*** RECORDS SUPPLIED ***

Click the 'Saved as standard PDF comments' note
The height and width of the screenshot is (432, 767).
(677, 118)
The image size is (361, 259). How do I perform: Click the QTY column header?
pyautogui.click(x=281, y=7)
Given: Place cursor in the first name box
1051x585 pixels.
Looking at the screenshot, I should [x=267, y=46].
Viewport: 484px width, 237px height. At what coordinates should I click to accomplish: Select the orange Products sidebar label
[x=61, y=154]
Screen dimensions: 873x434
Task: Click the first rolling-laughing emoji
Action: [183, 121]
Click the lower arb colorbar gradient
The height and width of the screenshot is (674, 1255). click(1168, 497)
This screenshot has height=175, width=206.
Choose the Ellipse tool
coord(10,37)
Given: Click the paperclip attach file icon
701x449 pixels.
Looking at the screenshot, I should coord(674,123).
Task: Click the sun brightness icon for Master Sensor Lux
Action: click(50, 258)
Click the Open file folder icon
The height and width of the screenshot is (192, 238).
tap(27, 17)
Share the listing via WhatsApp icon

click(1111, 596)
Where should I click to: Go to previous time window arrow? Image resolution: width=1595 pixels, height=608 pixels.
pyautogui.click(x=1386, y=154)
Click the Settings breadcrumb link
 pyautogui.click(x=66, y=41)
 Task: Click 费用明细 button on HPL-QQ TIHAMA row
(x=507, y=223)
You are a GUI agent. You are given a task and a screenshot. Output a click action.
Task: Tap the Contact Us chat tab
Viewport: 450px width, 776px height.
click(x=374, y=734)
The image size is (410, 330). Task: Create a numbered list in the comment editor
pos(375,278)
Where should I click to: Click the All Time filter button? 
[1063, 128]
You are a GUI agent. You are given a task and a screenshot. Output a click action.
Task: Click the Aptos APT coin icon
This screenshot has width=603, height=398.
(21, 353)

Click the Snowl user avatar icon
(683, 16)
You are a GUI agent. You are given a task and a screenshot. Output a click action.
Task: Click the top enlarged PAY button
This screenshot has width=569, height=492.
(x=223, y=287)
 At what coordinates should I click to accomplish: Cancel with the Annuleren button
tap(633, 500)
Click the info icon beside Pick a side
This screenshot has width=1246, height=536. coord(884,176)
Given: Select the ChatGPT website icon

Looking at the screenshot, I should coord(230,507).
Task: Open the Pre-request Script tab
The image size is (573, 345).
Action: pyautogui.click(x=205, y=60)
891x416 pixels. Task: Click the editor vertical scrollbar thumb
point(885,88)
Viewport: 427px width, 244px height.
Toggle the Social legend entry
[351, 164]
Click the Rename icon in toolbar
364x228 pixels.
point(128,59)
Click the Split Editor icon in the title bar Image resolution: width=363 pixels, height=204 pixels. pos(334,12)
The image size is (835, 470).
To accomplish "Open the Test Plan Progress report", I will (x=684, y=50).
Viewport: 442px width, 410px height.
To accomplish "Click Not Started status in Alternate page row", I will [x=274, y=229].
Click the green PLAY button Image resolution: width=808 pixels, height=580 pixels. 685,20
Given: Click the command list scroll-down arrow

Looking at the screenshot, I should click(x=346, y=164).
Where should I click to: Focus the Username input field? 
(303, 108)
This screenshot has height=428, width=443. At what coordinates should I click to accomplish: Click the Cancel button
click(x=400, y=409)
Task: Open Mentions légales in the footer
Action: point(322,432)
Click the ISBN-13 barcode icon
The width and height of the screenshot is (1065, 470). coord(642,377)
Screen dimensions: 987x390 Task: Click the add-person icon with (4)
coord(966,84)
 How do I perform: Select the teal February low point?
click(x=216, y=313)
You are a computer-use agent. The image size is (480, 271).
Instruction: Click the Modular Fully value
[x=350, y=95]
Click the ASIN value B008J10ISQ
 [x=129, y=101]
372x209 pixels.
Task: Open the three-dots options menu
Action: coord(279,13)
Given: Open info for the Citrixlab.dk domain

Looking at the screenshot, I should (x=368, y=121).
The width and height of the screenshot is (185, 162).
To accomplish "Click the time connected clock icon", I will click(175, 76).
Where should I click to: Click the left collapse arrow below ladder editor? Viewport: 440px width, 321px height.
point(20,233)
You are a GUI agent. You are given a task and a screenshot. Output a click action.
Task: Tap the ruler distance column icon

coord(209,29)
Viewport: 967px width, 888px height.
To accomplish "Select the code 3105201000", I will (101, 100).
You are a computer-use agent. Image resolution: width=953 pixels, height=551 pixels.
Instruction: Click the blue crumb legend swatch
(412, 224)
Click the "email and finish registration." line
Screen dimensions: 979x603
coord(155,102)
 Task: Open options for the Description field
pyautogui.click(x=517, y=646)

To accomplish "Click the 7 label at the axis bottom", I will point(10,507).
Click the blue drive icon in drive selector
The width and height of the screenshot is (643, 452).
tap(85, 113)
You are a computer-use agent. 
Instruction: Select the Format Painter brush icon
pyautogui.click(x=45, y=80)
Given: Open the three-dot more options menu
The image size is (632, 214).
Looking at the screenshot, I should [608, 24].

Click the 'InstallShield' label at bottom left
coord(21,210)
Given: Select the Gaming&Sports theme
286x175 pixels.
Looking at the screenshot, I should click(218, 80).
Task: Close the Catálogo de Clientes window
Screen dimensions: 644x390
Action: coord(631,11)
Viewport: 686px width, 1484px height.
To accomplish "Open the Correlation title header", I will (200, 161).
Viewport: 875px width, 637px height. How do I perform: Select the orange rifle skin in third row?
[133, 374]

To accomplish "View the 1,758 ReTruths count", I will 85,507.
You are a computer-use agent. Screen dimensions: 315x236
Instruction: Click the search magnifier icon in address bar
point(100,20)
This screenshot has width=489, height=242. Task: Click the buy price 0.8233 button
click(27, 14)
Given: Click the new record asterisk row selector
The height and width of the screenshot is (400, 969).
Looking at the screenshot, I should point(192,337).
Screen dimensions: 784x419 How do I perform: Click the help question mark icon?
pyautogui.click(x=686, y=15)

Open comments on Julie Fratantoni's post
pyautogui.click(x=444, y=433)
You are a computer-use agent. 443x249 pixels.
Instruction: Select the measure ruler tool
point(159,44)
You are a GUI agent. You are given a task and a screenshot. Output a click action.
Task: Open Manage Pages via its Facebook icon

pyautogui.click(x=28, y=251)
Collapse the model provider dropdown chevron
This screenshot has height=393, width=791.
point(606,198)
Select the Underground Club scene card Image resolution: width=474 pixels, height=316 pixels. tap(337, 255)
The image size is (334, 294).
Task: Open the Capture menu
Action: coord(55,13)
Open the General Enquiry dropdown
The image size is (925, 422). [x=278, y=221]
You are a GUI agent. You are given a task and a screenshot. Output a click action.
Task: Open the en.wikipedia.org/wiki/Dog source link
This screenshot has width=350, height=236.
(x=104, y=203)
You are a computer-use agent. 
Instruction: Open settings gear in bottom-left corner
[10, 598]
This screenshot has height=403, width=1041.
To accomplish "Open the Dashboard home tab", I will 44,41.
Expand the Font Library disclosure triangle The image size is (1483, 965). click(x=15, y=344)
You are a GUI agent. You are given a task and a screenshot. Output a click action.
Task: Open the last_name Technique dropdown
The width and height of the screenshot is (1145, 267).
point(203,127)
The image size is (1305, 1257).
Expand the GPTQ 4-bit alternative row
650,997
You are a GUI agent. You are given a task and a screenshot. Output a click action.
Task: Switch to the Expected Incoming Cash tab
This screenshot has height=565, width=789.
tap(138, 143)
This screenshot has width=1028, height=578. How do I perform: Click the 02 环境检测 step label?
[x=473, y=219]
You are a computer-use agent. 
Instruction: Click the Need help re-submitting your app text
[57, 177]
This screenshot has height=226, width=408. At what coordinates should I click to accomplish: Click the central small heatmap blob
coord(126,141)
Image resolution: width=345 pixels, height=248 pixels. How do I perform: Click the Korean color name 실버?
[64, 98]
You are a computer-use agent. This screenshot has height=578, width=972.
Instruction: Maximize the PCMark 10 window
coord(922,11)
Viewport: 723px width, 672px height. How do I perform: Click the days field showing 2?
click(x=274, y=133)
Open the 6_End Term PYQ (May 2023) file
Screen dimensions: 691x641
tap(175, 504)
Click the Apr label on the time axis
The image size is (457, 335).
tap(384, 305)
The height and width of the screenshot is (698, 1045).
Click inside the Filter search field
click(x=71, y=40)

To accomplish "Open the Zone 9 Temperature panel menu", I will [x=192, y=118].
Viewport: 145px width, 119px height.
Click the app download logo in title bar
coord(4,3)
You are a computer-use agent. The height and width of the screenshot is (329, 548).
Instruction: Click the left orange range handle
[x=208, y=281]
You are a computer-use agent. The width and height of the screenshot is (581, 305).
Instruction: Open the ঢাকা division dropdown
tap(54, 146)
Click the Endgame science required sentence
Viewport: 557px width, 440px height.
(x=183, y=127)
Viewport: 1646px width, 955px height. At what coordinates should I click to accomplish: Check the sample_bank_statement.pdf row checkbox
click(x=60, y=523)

*** End of RECORDS SUPPLIED ***

● **INSTRUCTIONS TO FOLLOW**
Repeat only what lies between the first line of the data and the line containing "Given: Click the paperclip attach file icon", both of those lines included, exactly as it stands.

● **TASK RESPONSE**
Click the 'Saved as standard PDF comments' note
The height and width of the screenshot is (432, 767).
(677, 118)
The image size is (361, 259). How do I perform: Click the QTY column header?
pyautogui.click(x=281, y=7)
Given: Place cursor in the first name box
1051x585 pixels.
Looking at the screenshot, I should [x=267, y=46].
Viewport: 484px width, 237px height. At what coordinates should I click to accomplish: Select the orange Products sidebar label
[x=61, y=154]
Screen dimensions: 873x434
Task: Click the first rolling-laughing emoji
Action: [183, 121]
Click the lower arb colorbar gradient
The height and width of the screenshot is (674, 1255). click(1168, 497)
This screenshot has height=175, width=206.
Choose the Ellipse tool
coord(10,37)
Given: Click the paperclip attach file icon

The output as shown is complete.